>>>

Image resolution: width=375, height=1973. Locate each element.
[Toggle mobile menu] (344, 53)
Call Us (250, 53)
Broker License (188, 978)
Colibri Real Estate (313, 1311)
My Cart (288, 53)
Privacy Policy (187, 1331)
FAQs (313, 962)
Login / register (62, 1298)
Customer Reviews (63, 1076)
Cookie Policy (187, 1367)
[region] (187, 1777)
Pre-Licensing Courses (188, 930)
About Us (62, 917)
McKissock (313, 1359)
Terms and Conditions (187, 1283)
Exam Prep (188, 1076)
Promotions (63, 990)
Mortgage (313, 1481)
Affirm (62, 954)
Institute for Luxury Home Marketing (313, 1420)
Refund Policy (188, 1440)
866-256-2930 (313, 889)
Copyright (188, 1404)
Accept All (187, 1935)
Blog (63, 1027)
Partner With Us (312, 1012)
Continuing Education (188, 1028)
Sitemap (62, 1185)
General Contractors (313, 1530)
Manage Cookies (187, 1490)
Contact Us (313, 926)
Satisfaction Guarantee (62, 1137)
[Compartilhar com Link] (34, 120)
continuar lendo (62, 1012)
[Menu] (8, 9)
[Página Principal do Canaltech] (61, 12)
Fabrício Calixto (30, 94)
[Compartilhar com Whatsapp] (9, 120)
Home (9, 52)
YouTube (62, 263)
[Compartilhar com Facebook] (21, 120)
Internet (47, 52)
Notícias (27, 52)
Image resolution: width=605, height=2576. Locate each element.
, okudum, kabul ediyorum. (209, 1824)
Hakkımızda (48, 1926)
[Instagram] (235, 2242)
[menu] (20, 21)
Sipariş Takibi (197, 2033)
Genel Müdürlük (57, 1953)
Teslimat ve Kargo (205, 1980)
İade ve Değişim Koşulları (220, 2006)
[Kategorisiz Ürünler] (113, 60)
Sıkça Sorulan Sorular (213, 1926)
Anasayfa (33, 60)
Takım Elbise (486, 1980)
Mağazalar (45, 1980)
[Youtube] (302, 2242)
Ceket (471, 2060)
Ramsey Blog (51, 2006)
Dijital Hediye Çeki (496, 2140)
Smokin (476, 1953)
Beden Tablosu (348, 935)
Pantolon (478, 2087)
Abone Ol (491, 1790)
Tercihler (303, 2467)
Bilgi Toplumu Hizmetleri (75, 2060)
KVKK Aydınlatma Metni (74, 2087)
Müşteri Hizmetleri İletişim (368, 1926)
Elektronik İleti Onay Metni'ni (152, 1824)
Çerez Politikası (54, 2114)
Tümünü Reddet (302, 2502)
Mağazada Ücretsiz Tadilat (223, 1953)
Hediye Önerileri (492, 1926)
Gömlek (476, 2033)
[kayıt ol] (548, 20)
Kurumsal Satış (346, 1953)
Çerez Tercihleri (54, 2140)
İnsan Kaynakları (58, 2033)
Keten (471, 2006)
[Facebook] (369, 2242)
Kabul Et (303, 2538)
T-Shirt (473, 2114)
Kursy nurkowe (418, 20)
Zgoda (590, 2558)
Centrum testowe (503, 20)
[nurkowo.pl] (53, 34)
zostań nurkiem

<<<

● Aim of the exercise: Would you reproduce the whole listing exactly as it stands?

● Exercise result:
Image resolution: width=375, height=1973. Locate each element.
[Toggle mobile menu] (344, 53)
Call Us (250, 53)
Broker License (188, 978)
Colibri Real Estate (313, 1311)
My Cart (288, 53)
Privacy Policy (187, 1331)
FAQs (313, 962)
Login / register (62, 1298)
Customer Reviews (63, 1076)
Cookie Policy (187, 1367)
[region] (187, 1777)
Pre-Licensing Courses (188, 930)
About Us (62, 917)
McKissock (313, 1359)
Terms and Conditions (187, 1283)
Exam Prep (188, 1076)
Promotions (63, 990)
Mortgage (313, 1481)
Affirm (62, 954)
Institute for Luxury Home Marketing (313, 1420)
Refund Policy (188, 1440)
866-256-2930 (313, 889)
Copyright (188, 1404)
Accept All (187, 1935)
Blog (63, 1027)
Partner With Us (312, 1012)
Continuing Education (188, 1028)
Sitemap (62, 1185)
General Contractors (313, 1530)
Manage Cookies (187, 1490)
Contact Us (313, 926)
Satisfaction Guarantee (62, 1137)
[Compartilhar com Link] (34, 120)
continuar lendo (62, 1012)
[Menu] (8, 9)
[Página Principal do Canaltech] (61, 12)
Fabrício Calixto (30, 94)
[Compartilhar com Whatsapp] (9, 120)
Home (9, 52)
YouTube (62, 263)
[Compartilhar com Facebook] (21, 120)
Internet (47, 52)
Notícias (27, 52)
Image resolution: width=605, height=2576. Locate each element.
, okudum, kabul ediyorum. (209, 1824)
Hakkımızda (48, 1926)
[Instagram] (235, 2242)
[menu] (20, 21)
Sipariş Takibi (197, 2033)
Genel Müdürlük (57, 1953)
Teslimat ve Kargo (205, 1980)
İade ve Değişim Koşulları (220, 2006)
[Kategorisiz Ürünler] (113, 60)
Sıkça Sorulan Sorular (213, 1926)
Anasayfa (33, 60)
Takım Elbise (486, 1980)
Mağazalar (45, 1980)
[Youtube] (302, 2242)
Ceket (471, 2060)
Ramsey Blog (51, 2006)
Dijital Hediye Çeki (496, 2140)
Smokin (476, 1953)
Beden Tablosu (348, 935)
Pantolon (478, 2087)
Abone Ol (491, 1790)
Tercihler (303, 2467)
Bilgi Toplumu Hizmetleri (75, 2060)
KVKK Aydınlatma Metni (74, 2087)
Müşteri Hizmetleri İletişim (368, 1926)
Elektronik İleti Onay Metni'ni (152, 1824)
Çerez Politikası (54, 2114)
Tümünü Reddet (302, 2502)
Mağazada Ücretsiz Tadilat (223, 1953)
Hediye Önerileri (492, 1926)
Gömlek (476, 2033)
[kayıt ol] (548, 20)
Kurumsal Satış (346, 1953)
Çerez Tercihleri (54, 2140)
İnsan Kaynakları (58, 2033)
Keten (471, 2006)
[Facebook] (369, 2242)
Kabul Et (303, 2538)
T-Shirt (473, 2114)
Kursy nurkowe (418, 20)
Zgoda (590, 2558)
Centrum testowe (503, 20)
[nurkowo.pl] (53, 34)
zostań nurkiem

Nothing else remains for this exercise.